■ EXERCISE DATA
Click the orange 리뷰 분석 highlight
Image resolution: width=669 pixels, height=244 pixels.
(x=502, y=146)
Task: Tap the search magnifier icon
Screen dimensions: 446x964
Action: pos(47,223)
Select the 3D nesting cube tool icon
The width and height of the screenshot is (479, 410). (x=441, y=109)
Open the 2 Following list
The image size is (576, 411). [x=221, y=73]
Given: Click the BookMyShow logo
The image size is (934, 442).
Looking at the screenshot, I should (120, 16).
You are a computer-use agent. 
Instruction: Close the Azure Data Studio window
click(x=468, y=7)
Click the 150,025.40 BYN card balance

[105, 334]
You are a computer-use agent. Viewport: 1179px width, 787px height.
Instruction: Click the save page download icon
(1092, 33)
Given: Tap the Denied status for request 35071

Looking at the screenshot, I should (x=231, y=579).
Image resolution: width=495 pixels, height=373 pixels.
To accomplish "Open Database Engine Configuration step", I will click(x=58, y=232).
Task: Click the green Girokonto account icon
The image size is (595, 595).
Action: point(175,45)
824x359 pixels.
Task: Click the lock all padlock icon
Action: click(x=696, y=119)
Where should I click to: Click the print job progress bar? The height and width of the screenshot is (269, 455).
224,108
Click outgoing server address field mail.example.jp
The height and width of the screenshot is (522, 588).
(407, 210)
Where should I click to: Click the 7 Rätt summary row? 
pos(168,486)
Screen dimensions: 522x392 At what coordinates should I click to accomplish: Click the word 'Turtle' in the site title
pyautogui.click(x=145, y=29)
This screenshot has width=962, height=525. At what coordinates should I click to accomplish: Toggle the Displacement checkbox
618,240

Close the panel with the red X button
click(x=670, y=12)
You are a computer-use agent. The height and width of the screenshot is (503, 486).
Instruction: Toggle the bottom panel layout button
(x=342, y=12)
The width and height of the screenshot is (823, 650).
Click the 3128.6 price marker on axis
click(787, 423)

■ THE PROBLEM
Which lines of the records hold the string "agent"? Copy each one.

■ FINISHED EXERCISE
You are a computer-use agent. 
You are a computer-use agent. Viewport: 1179px width, 787px height.
You are a computer-use agent. The height and width of the screenshot is (503, 486).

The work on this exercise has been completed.